__Task goal__. Among the entries below, find the lines with the word "page" and copy them.

***** Extracted data

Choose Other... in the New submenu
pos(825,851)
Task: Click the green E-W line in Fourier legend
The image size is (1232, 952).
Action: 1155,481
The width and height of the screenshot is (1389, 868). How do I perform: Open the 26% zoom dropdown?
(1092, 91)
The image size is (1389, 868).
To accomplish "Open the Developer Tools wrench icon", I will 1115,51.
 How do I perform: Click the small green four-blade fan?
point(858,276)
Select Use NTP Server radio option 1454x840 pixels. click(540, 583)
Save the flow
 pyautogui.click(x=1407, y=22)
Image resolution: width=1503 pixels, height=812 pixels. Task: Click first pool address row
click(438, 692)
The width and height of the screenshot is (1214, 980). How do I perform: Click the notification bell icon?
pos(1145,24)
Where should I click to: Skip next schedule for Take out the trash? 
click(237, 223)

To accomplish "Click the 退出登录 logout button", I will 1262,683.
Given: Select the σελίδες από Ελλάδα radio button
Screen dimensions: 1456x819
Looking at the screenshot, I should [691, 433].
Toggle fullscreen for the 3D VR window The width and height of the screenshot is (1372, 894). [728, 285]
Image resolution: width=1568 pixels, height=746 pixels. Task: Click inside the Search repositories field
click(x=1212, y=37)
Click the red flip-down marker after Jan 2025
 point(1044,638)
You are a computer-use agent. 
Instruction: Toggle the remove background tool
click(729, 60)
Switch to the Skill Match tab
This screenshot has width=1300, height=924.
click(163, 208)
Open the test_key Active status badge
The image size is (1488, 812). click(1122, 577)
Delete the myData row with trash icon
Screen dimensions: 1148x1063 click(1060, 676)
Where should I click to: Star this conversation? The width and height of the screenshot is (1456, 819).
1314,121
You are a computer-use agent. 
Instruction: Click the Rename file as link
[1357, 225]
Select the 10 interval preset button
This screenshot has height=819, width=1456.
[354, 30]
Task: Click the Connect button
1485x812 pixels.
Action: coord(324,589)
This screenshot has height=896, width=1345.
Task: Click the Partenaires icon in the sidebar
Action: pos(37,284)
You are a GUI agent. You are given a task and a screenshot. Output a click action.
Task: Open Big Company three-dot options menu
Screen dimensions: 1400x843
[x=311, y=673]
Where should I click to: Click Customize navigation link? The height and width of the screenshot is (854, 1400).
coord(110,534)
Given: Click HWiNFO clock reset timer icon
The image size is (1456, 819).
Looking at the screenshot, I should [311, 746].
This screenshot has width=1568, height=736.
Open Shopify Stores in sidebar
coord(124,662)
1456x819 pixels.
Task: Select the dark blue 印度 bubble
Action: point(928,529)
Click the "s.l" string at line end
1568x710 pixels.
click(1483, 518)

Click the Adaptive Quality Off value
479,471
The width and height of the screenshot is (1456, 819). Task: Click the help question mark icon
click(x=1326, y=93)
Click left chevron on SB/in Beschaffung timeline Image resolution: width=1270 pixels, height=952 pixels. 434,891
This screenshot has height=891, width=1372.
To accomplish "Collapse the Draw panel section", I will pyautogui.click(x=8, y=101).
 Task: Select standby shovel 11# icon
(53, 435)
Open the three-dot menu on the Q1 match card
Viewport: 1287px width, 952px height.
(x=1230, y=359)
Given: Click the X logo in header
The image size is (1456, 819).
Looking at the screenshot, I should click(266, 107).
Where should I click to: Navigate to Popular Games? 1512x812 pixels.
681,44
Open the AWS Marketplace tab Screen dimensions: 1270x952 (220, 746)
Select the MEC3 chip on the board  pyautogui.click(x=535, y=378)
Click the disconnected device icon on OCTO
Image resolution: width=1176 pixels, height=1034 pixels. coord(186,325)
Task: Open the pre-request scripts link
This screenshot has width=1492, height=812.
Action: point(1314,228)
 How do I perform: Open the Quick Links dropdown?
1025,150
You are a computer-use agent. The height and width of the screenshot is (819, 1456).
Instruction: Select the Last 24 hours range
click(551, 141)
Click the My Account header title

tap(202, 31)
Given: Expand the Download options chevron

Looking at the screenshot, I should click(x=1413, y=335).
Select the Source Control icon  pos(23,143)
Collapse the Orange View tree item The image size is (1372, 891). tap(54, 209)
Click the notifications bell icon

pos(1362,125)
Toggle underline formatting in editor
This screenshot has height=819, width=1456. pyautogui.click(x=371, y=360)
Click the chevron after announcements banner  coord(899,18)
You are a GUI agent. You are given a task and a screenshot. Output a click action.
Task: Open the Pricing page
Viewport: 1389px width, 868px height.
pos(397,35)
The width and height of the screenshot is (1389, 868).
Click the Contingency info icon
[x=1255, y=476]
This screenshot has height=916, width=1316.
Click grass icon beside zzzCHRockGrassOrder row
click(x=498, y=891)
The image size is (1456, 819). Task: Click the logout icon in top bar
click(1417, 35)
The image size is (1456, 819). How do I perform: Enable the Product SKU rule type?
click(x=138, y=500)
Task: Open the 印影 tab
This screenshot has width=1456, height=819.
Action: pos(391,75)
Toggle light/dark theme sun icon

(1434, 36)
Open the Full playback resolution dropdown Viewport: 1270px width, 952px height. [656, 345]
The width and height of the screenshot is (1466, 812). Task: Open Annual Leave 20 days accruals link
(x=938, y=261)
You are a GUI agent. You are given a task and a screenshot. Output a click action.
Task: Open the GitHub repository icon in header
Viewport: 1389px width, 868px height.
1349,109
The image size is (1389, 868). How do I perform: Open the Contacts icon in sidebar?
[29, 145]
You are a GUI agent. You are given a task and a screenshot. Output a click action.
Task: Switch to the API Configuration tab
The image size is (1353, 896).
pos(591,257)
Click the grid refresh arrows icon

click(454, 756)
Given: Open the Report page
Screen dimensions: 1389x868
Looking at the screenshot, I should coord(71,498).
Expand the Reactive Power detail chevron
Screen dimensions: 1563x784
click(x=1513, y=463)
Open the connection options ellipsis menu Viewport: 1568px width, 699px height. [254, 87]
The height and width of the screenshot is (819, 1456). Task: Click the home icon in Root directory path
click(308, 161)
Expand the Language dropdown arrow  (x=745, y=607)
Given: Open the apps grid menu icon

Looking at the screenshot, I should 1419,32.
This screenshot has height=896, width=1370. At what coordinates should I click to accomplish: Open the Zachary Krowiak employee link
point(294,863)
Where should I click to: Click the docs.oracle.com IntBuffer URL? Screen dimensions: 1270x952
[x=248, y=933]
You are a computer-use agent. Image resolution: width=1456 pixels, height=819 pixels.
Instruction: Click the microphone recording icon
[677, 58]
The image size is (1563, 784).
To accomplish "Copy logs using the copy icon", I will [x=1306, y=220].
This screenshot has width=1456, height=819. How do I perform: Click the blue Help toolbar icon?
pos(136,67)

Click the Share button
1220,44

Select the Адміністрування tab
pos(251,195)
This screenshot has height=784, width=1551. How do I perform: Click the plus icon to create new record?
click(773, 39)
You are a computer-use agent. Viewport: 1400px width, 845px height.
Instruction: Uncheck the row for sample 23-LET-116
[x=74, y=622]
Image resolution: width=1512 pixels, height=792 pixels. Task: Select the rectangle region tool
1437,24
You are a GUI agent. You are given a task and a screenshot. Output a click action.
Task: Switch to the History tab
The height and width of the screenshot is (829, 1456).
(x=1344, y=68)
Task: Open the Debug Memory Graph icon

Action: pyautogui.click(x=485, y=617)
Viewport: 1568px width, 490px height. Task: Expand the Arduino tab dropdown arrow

**********

__Response__.
Task: Open the Pricing page
Given: Open the Report page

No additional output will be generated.